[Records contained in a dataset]
..........

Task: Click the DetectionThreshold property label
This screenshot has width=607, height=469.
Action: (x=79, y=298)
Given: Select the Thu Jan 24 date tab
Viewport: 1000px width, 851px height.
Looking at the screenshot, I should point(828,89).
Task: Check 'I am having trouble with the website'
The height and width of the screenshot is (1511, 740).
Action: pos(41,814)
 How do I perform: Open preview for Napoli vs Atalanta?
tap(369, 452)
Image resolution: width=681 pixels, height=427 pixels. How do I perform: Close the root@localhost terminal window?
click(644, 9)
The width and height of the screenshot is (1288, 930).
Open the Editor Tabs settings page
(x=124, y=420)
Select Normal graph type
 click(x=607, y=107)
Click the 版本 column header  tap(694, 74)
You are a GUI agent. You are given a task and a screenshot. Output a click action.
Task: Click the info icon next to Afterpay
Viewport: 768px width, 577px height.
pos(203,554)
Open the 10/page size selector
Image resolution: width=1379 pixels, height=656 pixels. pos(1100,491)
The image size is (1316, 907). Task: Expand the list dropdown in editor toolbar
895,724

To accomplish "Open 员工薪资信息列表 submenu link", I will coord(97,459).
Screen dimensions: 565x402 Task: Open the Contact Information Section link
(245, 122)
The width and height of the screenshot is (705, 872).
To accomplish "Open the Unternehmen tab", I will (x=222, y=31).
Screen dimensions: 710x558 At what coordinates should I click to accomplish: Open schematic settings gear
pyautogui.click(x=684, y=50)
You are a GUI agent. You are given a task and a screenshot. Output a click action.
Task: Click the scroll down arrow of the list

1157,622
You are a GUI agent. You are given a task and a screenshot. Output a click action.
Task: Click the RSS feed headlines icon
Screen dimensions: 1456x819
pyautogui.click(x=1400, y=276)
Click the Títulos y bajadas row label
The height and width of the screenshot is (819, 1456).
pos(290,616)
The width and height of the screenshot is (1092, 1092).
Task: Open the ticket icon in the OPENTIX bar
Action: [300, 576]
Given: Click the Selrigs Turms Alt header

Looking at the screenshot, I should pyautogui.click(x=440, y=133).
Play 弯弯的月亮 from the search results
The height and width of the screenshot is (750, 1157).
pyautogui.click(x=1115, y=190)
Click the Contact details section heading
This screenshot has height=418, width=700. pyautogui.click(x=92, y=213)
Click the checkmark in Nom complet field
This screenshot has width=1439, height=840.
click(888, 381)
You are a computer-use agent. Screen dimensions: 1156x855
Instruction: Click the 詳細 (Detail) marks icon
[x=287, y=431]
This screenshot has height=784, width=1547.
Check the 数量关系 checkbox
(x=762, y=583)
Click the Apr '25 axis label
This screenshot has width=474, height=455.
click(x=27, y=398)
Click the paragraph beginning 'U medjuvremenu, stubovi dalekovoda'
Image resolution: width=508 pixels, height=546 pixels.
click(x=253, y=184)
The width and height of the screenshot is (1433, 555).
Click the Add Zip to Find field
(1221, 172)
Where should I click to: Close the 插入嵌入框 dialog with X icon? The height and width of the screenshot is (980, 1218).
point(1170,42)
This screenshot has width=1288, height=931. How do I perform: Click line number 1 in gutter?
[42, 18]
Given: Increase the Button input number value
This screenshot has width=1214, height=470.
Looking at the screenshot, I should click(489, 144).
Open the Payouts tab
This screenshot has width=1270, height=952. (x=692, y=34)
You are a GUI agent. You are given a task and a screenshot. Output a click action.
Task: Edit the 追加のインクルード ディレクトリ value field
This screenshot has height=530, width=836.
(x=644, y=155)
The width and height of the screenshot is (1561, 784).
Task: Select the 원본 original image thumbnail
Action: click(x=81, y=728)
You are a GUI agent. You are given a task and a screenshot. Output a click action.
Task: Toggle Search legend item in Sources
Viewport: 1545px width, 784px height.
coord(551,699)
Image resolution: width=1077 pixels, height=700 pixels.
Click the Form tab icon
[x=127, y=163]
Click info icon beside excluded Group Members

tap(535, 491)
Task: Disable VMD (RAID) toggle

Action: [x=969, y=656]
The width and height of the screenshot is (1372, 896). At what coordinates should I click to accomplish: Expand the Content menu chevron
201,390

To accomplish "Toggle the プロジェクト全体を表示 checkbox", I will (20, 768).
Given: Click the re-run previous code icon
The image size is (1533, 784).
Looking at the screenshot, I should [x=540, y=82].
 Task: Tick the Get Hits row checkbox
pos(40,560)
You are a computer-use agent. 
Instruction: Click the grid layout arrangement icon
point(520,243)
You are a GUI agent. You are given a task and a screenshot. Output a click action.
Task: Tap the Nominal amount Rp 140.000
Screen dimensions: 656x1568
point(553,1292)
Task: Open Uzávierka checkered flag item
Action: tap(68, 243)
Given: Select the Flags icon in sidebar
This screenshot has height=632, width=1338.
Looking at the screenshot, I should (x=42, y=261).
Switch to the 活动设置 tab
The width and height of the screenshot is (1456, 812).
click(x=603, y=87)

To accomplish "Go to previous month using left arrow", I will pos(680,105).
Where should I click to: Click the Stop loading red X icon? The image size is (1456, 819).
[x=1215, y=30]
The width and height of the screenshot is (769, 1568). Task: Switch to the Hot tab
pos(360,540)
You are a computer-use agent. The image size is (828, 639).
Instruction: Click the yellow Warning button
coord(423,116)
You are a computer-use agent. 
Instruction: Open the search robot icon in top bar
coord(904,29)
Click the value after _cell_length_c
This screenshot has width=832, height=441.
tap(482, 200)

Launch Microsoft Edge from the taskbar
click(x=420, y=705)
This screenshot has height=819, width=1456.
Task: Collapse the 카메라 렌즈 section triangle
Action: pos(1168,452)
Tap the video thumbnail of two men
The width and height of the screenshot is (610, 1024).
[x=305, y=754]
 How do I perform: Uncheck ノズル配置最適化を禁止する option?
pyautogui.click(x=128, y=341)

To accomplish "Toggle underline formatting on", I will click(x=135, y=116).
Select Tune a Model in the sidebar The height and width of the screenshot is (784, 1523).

..........

> **Written exercise**
Format the rows in the stretch from the line containing "This screenshot has width=1288, height=931." through the line containing "Looking at the screenshot, I should click(489, 144)." as a two-column CSV with the headers text and answer. Give one line per row, put each field in quotes, and turn any line breaks inside a field into spaces.

> **Answer below**
text,answer
"This screenshot has width=1288, height=931. How do I perform: Click line number 1 in gutter?","[42, 18]"
"Given: Increase the Button input number value This screenshot has width=1214, height=470.","Looking at the screenshot, I should click(489, 144)."